● **Tasks to carry out**
A: Which group abbreviations does the excerpt on physical activity and health indicators define, and what group does each stand for?
B: Continue the excerpt on physical activity and health indicators in non-smokers and quitters, starting after its last sentence.

*** Text excerpt Section Begins ***

Table 2 presents the PA level and health-related indicators in non-smokers. Significant differences were observed in the TG, HDL-C, and LDL-C levels (P<0.05). Post-hoc analysis showed that the never smoking vigorous PA group (NVG) had a lower TG level than the never smoking light PA group (NLG) (P=0.037). The NVG had a higher HDL-C level than the NLG (P=0.001) and never smoking moderate PA group (NMG) (P=0.003). The NLG had a higher LDL-C level than the NMG (P=0.001). No significant differences were found in the other indicators among the groups (P>0.05).

Table 3 presents the PA and health-related indicators in quitters. Significant differences were observed in the FPG, TG, and HDL-C groups (P<0.05). Post-hoc analysis showed that the quit smoking light PA group (QLG) had a higher FPG levels and lower HDL-C levels than the quit smoking moderate PA group (QMG) and quit smoking vigorous PA group (QVG) (P<0.05, respectively). TG levels in the QVG was lower than those in the QMG (P=0.013) and QLG (P=0.002).

*** Text excerpt Section Ends ***
*** Records shown Section Begins ***

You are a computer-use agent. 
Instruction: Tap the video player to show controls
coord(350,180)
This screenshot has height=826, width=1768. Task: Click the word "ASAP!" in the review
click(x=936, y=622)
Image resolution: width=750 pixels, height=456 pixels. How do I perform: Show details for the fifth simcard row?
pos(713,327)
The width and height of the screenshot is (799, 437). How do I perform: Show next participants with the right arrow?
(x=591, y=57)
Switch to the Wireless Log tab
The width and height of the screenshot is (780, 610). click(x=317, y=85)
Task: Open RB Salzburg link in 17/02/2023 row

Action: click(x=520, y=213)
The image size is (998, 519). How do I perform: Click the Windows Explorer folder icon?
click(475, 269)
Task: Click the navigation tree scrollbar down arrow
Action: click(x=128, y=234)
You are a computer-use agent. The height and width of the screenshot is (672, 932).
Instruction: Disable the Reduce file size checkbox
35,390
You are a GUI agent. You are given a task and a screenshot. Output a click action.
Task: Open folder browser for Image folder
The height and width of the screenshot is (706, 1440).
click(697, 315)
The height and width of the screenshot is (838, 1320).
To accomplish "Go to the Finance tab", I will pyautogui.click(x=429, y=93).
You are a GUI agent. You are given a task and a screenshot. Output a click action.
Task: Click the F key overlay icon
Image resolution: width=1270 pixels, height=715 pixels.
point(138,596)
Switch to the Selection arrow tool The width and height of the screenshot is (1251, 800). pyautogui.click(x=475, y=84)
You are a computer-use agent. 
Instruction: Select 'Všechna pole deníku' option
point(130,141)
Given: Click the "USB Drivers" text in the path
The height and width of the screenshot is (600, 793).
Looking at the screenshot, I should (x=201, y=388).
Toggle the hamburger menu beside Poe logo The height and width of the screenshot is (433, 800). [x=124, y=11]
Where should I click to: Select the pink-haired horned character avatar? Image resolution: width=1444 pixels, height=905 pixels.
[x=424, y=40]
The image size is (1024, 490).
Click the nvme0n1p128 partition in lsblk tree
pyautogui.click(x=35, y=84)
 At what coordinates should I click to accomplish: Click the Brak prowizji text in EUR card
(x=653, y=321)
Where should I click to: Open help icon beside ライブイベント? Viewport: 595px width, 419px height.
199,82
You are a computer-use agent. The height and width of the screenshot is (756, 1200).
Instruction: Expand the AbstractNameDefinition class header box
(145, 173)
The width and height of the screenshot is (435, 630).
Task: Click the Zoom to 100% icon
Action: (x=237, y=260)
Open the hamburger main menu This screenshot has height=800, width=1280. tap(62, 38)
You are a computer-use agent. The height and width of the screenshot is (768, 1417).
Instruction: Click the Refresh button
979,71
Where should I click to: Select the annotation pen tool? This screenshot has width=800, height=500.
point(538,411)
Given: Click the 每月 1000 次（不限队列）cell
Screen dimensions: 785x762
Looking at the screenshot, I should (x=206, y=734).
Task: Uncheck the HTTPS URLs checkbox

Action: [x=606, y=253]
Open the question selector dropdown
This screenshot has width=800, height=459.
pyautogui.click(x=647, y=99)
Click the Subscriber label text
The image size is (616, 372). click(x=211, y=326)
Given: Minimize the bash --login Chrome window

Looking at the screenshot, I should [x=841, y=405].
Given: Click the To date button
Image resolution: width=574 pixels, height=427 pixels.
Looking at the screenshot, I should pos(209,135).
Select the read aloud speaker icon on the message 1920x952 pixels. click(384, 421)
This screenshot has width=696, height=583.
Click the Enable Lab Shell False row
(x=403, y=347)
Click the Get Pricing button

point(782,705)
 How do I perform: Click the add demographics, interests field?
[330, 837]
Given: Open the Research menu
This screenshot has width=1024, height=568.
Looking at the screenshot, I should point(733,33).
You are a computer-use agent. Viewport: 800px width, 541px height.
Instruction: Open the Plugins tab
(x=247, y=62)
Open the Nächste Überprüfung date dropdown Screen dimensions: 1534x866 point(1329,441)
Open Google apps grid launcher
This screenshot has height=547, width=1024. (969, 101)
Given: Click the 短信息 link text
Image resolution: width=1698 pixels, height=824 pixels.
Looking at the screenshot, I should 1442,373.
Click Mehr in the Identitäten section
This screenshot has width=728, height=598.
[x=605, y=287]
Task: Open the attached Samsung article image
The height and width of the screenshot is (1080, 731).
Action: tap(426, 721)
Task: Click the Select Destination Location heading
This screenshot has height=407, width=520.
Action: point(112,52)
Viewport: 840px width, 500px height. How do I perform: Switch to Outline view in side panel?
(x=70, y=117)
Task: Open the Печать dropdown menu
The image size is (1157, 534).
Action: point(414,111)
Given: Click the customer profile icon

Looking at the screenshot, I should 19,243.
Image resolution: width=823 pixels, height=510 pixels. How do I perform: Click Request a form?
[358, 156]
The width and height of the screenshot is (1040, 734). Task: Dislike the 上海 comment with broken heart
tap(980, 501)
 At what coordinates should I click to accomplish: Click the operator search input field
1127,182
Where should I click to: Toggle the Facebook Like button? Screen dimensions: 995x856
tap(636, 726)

*** Records shown Section Ends ***

● **Answers given**
A:
- NVG: never smoking vigorous PA group
- NLG: never smoking light PA group
- NMG: never smoking moderate PA group
- QLG: quit smoking light PA group
- QMG: quit smoking moderate PA group
- QVG: quit smoking vigorous PA group

B:
Table 4 presents the PA and health-related indicators in smokers. The results indicate significant difference in BMI, HDL-C, and LDL-C levels (P<0.05). Further post-hoc analysis shows that the smoking vigorous PA group (SVG) has a lower BMI compared to the smoking light PA group (SLG) (P=0.006) and smoking moderate PA group (SMG) (P=0.006). Additionally, SMG has higher HDL-C levels than the SLG (P=0.001) and SVG (P=0.039), whereas SVG has lower LDL-C levels compared to SLG (P=0.019) and SMG (P=0.028).

Table 5 reports the multifactorial analysis of the effects of smoking status and PA on MetS and its components. The analysis was adjusted for multiple risk factors, and the findings suggest that smokers have a 67.8% increased risk of MetS compared to the non-smokers (OR, 1.678; 95% CI, 1.386-2.030; P<0.001), with a significantly higher risk of hypertriglyceridemia, low HDL-C levels, and increased glucose metabolism. On the other hand, quitters have a 23.3% reduced risk of low HDL-C levels (OR, 0.767; 95% CI, 0.641-0.917) compared to non-smokers. Moreover, performing LPA increases the risk of MetS by 54.8% (OR, 1.548; 95% CI, 1.188-2.017; P=0.001) and is associated with a higher risk of developing abdominal obesity and low HDL-C levels.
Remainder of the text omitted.